### PROBLEM STATEMENT
In the data that follows, how many lines contain the word "computer"? Give only that number.

Data excerpts
====================

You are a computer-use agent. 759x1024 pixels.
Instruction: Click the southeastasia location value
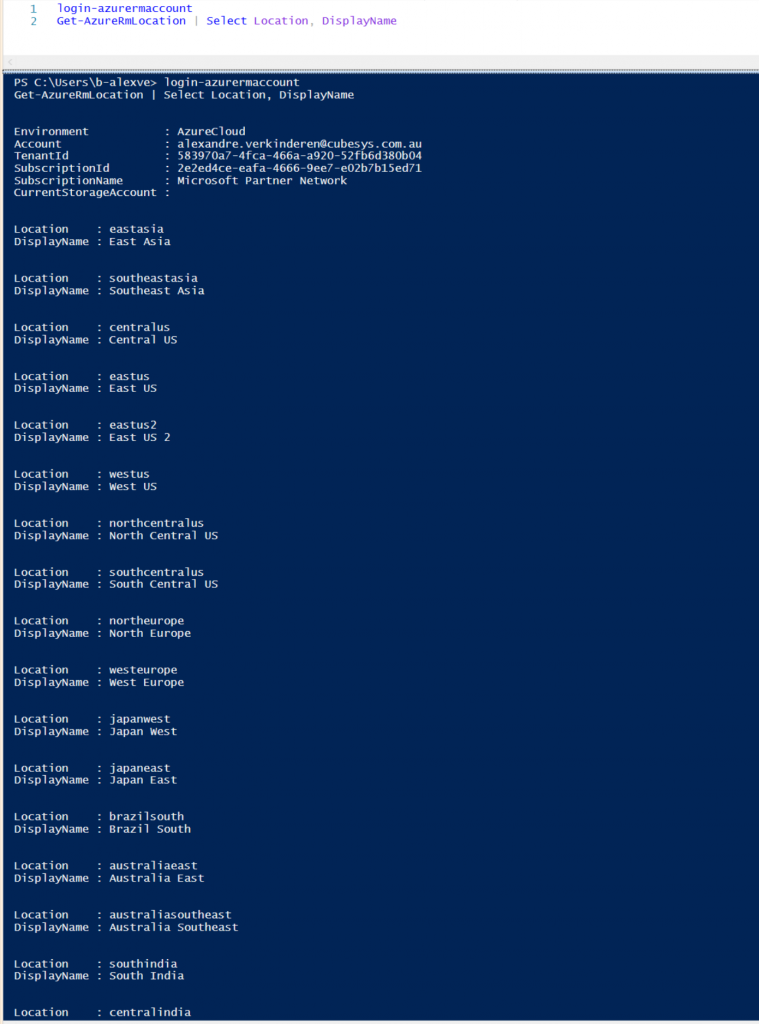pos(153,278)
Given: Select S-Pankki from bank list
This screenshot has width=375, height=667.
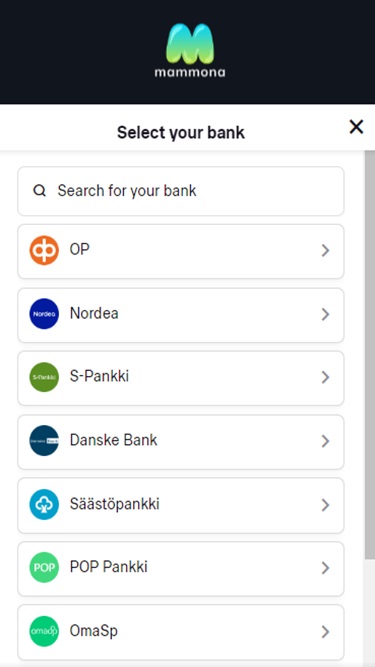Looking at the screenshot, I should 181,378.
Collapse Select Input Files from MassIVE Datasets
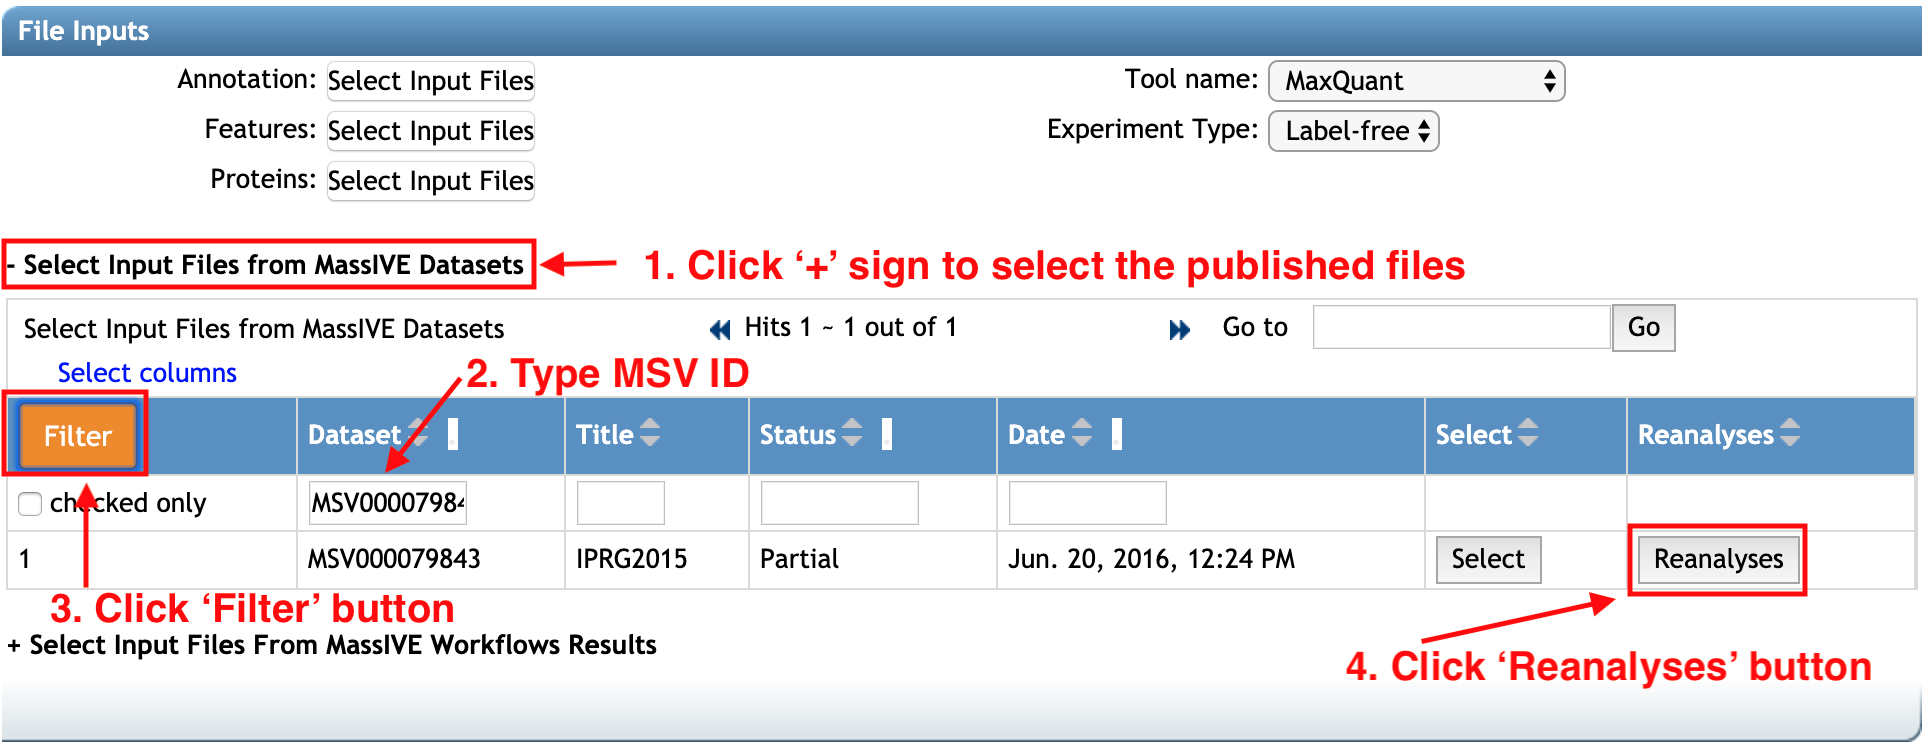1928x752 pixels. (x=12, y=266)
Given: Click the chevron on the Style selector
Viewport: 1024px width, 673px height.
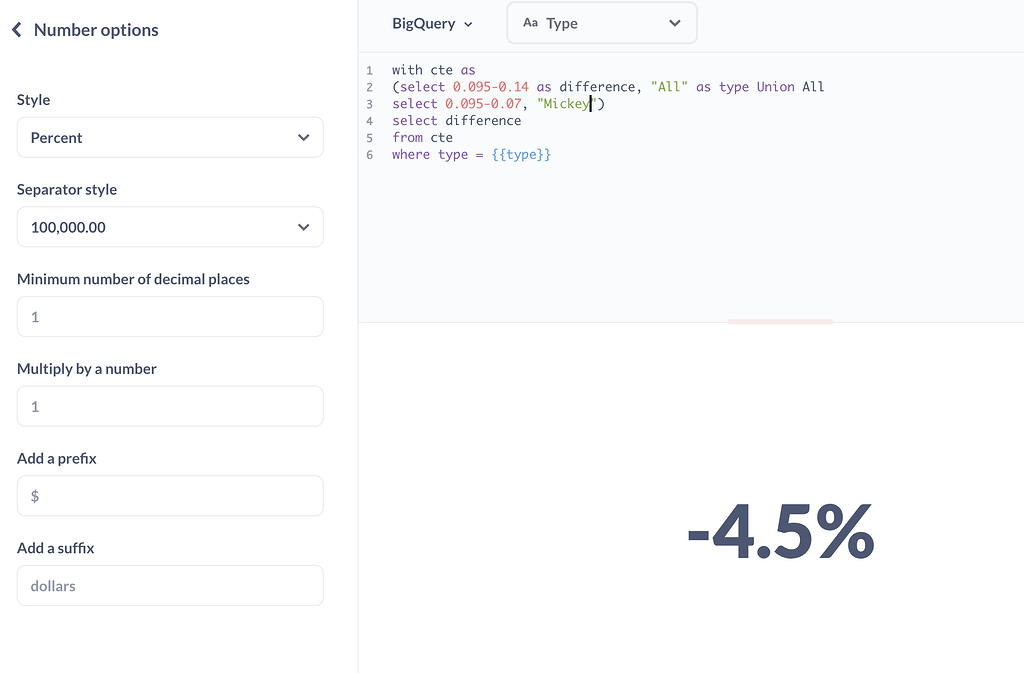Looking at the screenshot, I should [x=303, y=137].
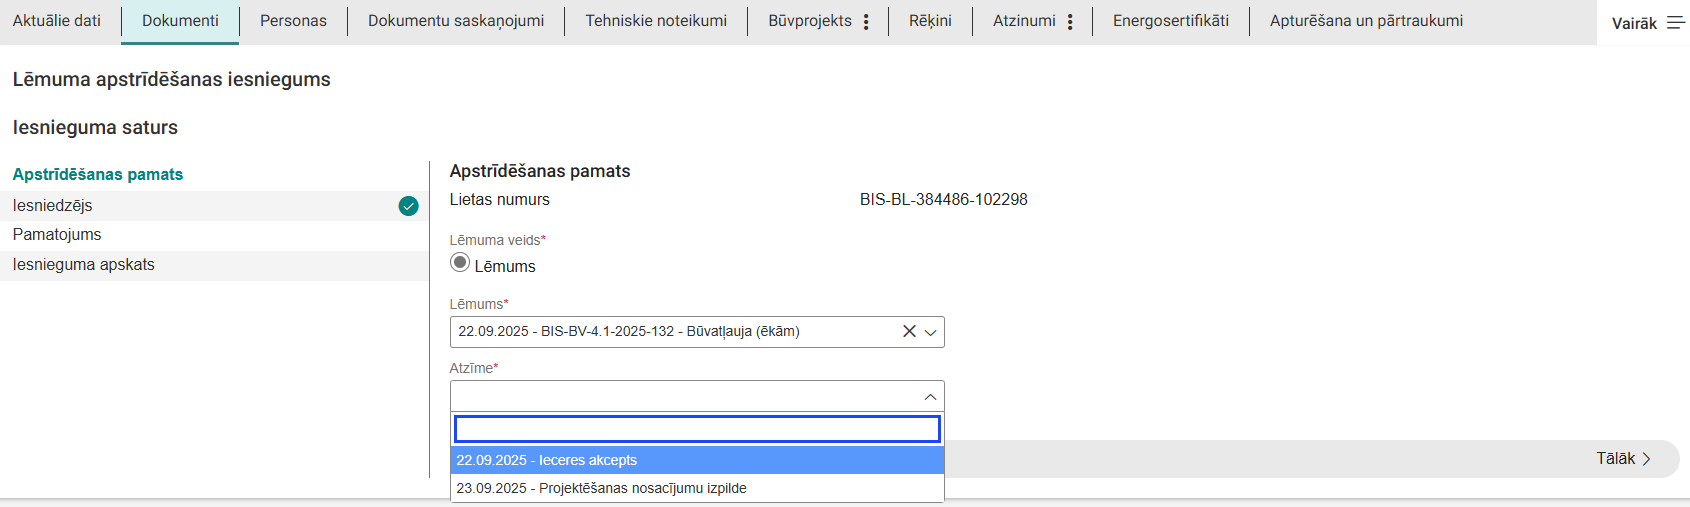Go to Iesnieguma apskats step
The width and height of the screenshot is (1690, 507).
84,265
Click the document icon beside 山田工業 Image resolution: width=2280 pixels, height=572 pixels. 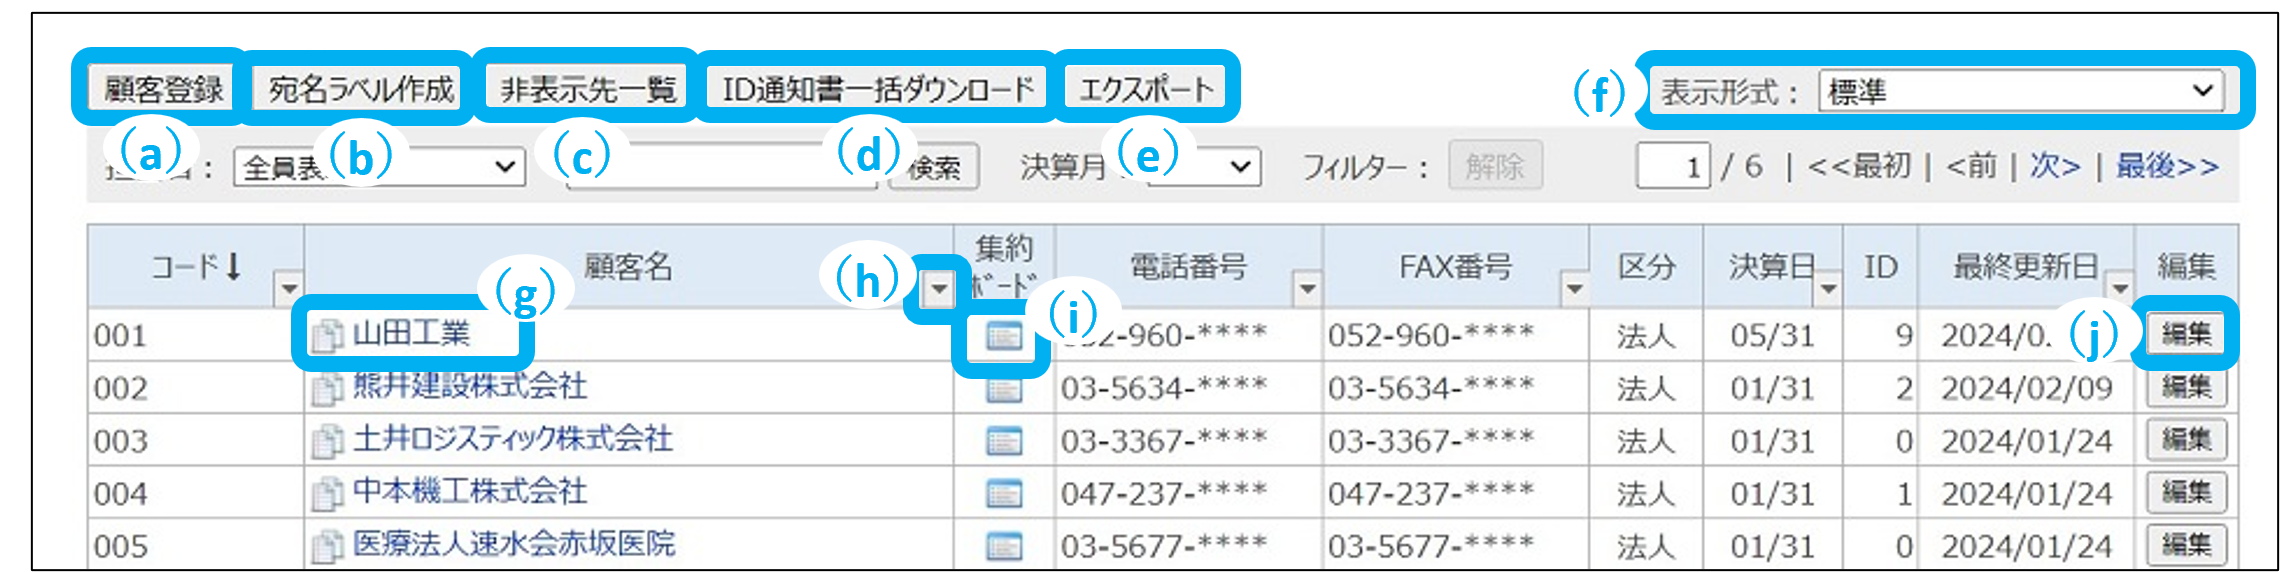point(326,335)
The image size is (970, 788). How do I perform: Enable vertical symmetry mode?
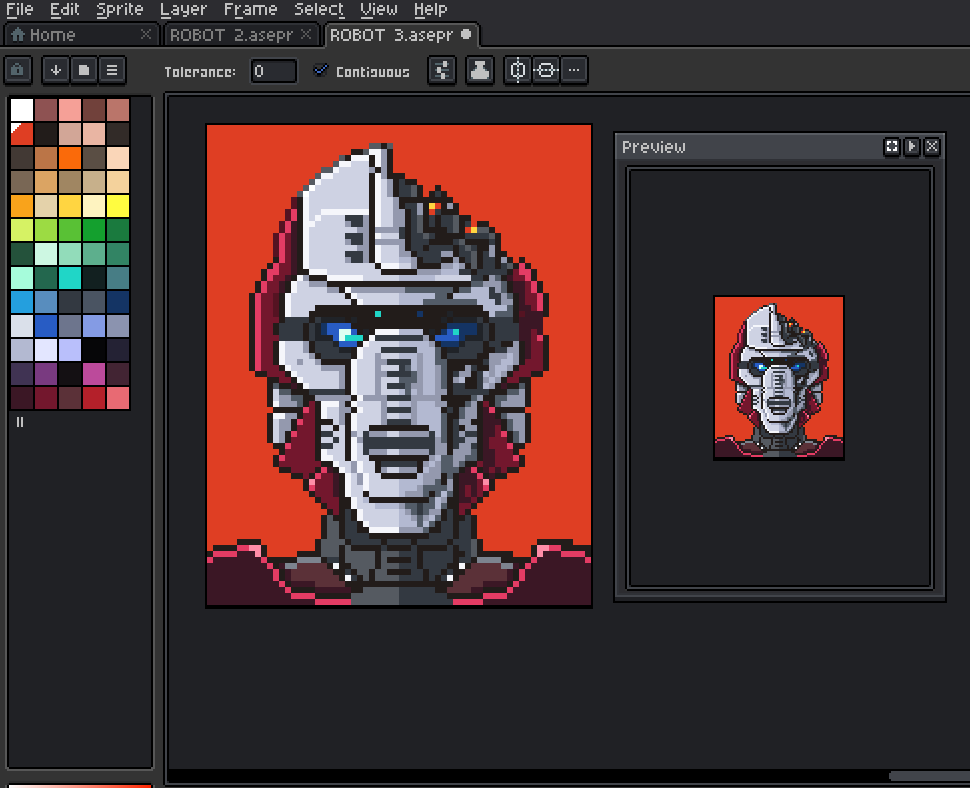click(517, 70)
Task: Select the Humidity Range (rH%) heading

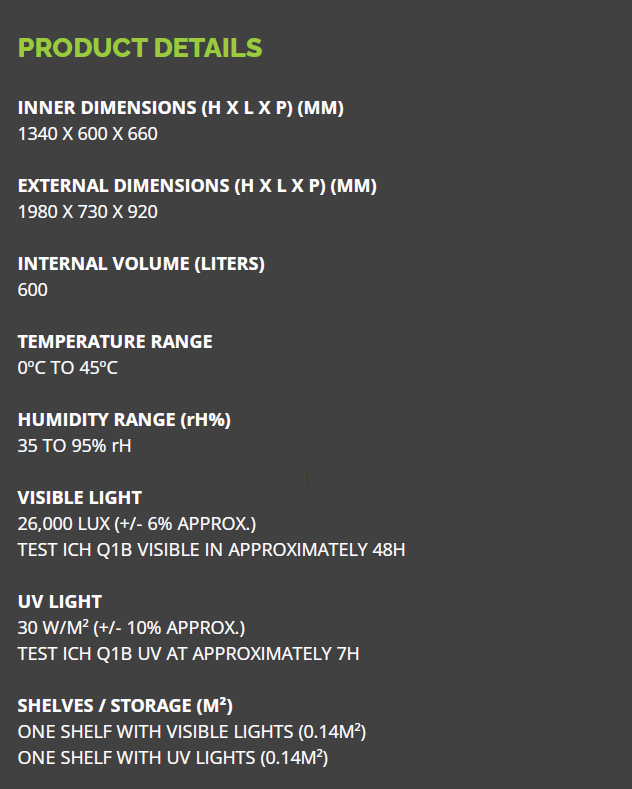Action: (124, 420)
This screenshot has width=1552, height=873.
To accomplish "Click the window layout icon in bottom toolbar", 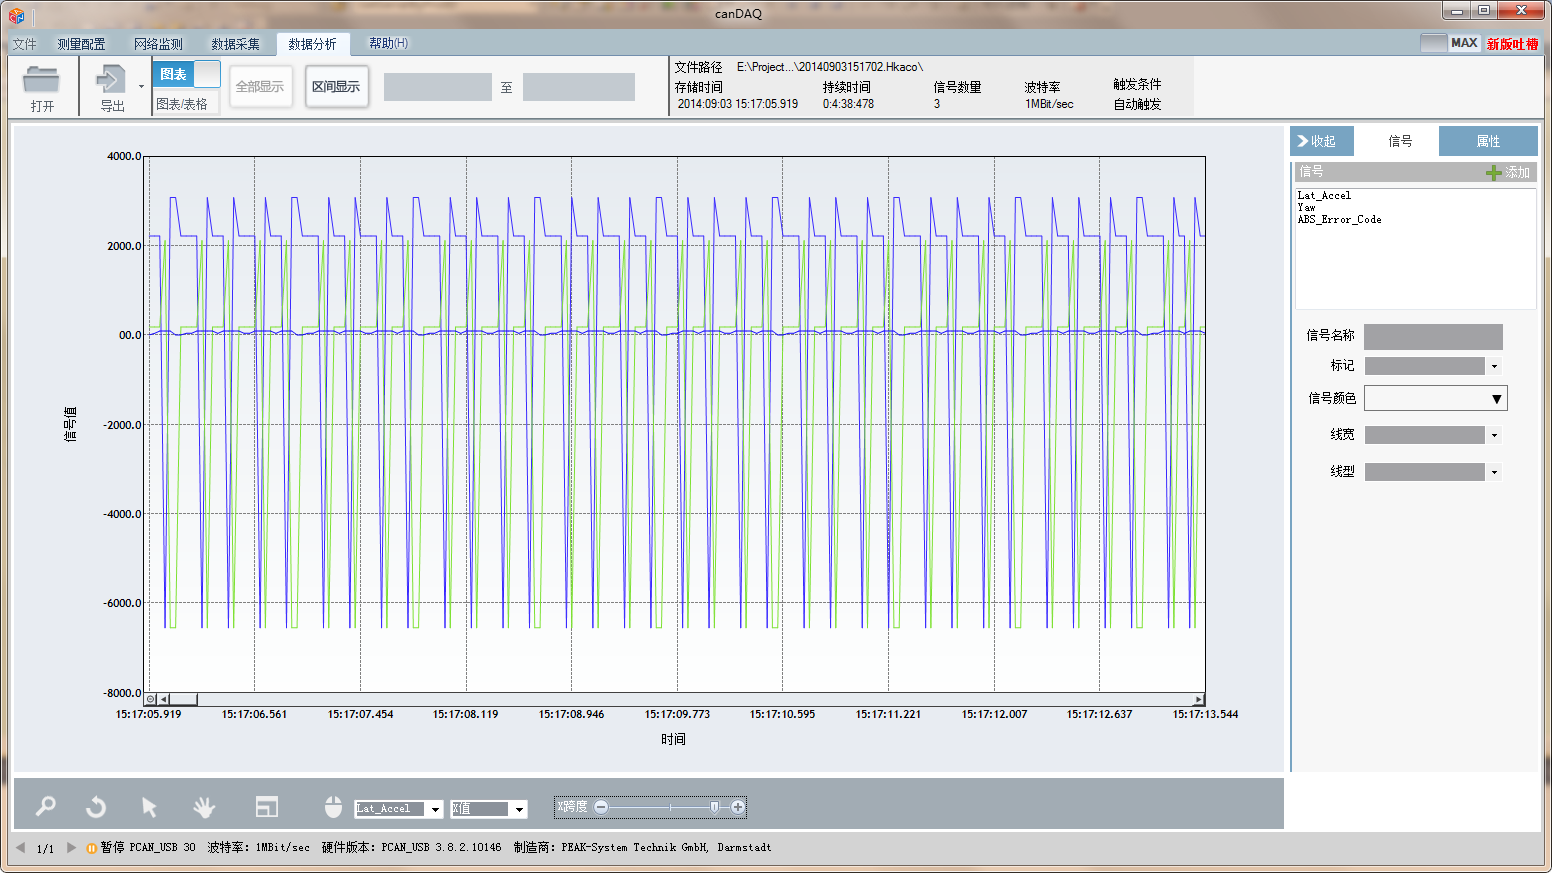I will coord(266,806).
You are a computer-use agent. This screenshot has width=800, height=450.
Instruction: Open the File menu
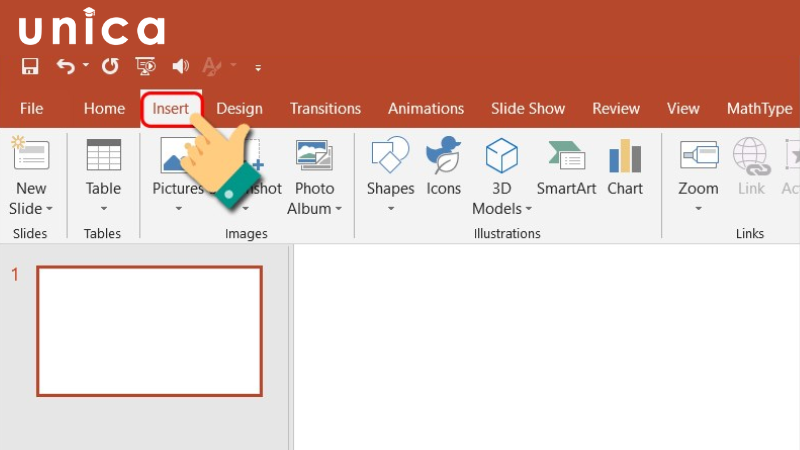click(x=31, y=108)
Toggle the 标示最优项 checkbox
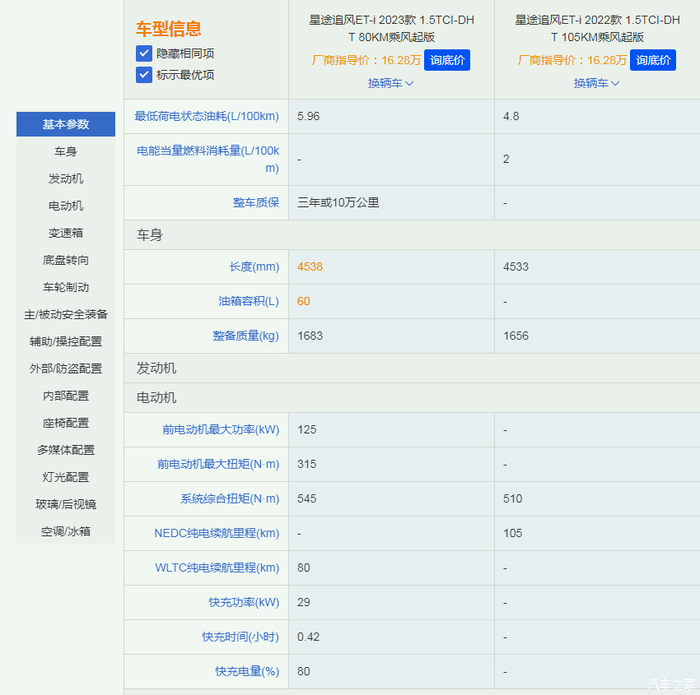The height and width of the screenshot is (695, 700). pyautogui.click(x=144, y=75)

====================

### RESPONSE BELOW
2